Dr. Robert Jennings, the president of Alabama A&M for a little more than two years, was fired by the school's board of trustees by a 7-1 vote last week.
The board voted to dismiss Jennings immediately, but did not name an interim president.
Jennings had served since January 2006 as Alabama A&M's 10th permanent president. A trustee committee had investigated allegations that he violated school policies in the hiring of an executive assistant in 2006, later paying the assistant for time spent away from campus, and possibly predating a computer memo in the matter.
There were also complaints that Jennings did not provide enough information to the board or communicate well enough with them about a number of major changes he made, and to which some faculty bitterly objected.

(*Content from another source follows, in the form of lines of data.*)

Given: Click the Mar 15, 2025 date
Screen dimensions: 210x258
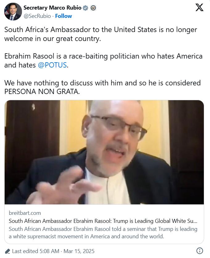Looking at the screenshot, I should 79,251.
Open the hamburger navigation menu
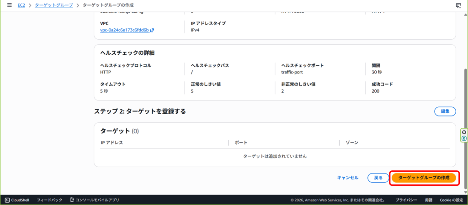 (x=9, y=5)
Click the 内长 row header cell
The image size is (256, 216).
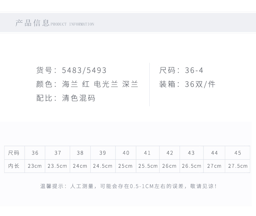[x=14, y=166]
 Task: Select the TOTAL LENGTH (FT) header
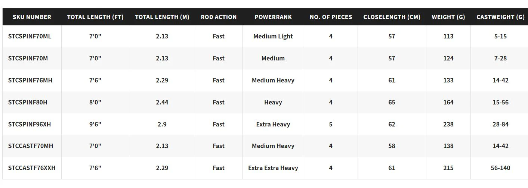95,17
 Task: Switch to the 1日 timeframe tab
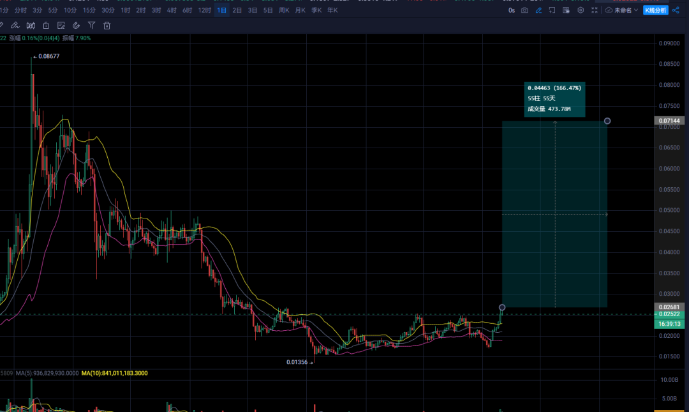tap(222, 10)
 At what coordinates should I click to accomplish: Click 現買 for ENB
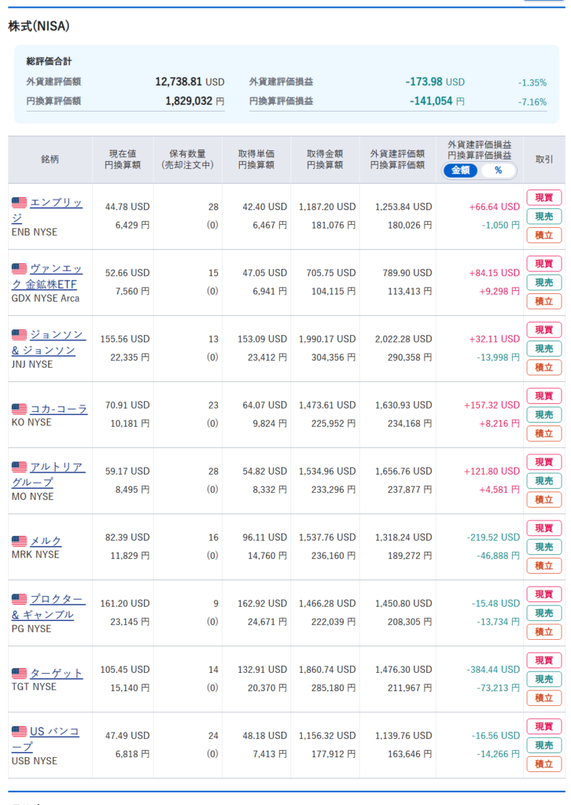point(543,197)
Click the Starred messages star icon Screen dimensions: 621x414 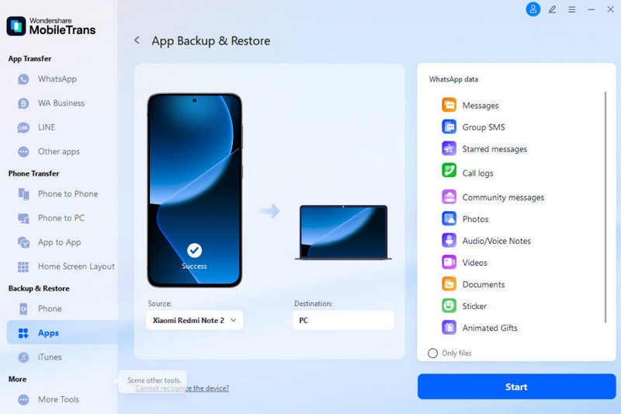(x=449, y=148)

Jennings has said, through an attorney, he will challenge the firing in court.
Rather than immediately appoint an interim president, trustees voted Monday to adopt a motion offered by trustee Judge Lynn Sherrod that establishes a "transition team" and plan to run the school for a couple of weeks.
For the past several months, a special board committee has been looking into allegations that Jennings had improperly arranged to pay a former executive assistant for time that was actually spent attending a graduate course in Minnesota.
Since 1984, the year Richard D. Morrison retired after leading the university for 24 years, seven presidents have served nine terms as president of Alabama A&M. Over and over again, for reasons ranging from scandal to board dissatisfaction, the president's office at A&M has been no better than a revolving door.
Casual observers suspect A&M problems stem from its board. "It's the board, and always has been the board," said one. During one presidential search, many years before this current configuration of the board existed, I was told that the board was advised by a committee of community leaders it had created who the top candidates should be from a list of possible presidents.